### Material
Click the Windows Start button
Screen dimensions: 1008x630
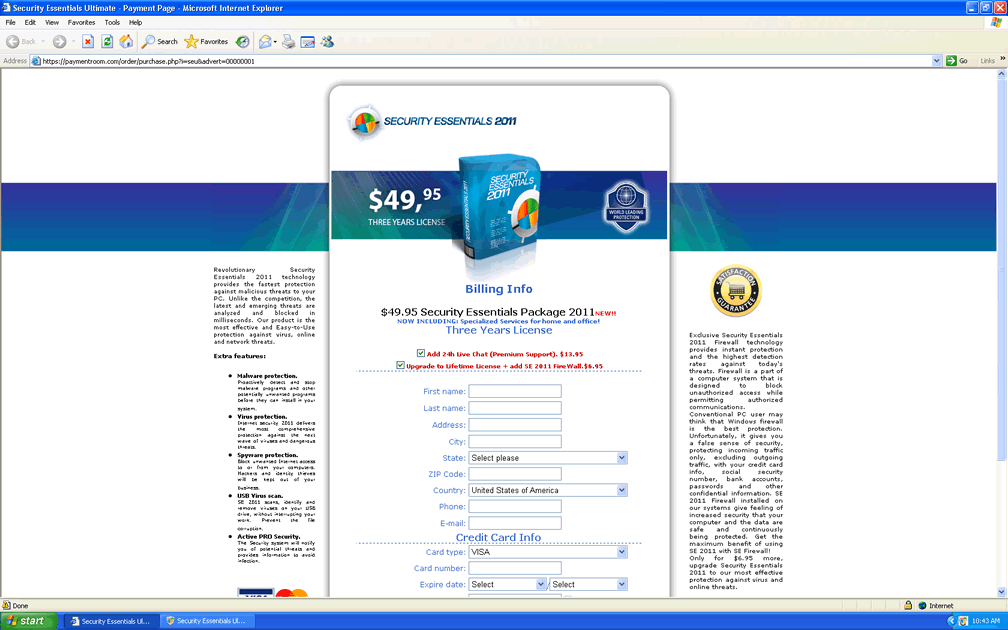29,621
==
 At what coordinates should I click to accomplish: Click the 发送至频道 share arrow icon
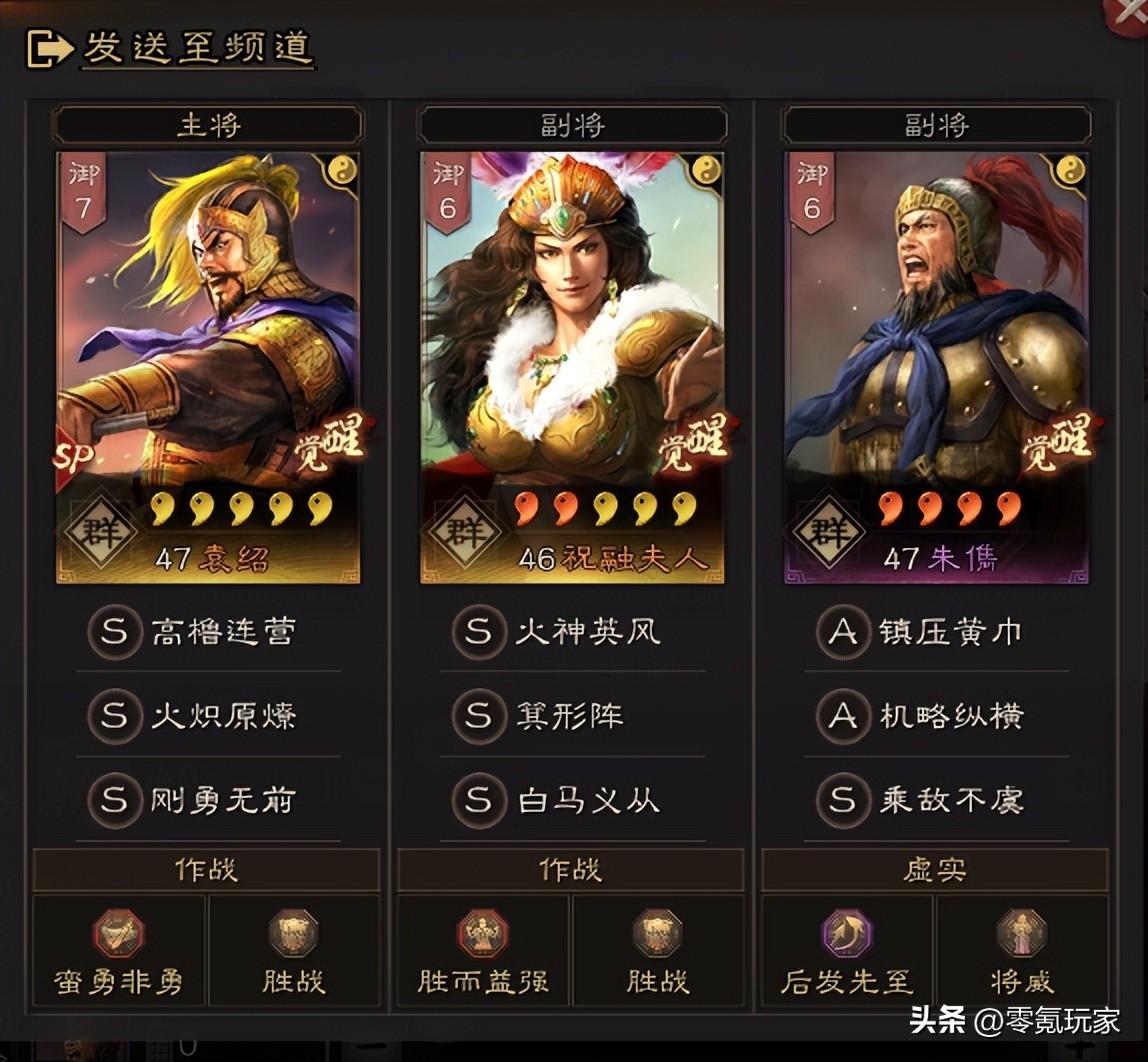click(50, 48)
--
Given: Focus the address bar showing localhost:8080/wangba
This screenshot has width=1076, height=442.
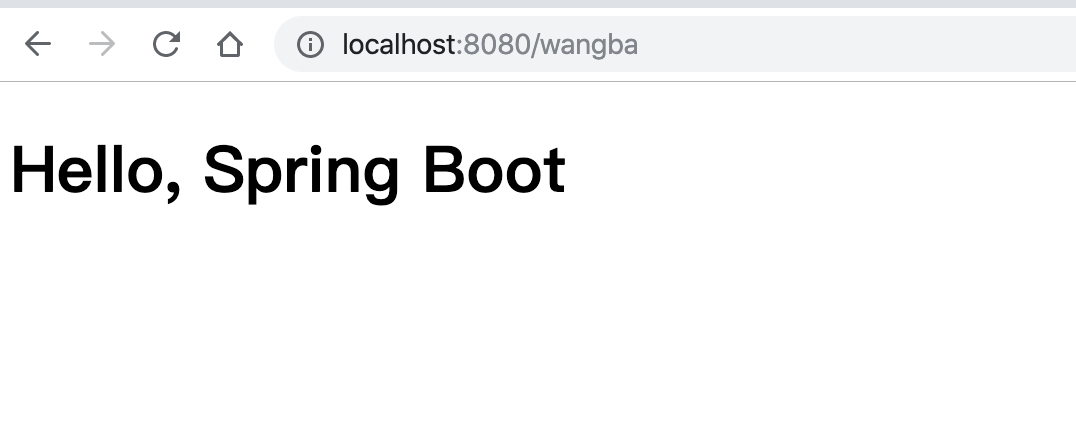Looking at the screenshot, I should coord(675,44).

### Short problem
Turn everything in the data from the line containing "At what coordinates" down to the line containing "click(50, 48)", both included, into a JSON list of strings, one per line, omitting blank lines and leaving the pictures out.

### Result of this exercise
[
  " At what coordinates should I click to accomplish: Click the 发送至频道 share arrow icon",
  "click(50, 48)"
]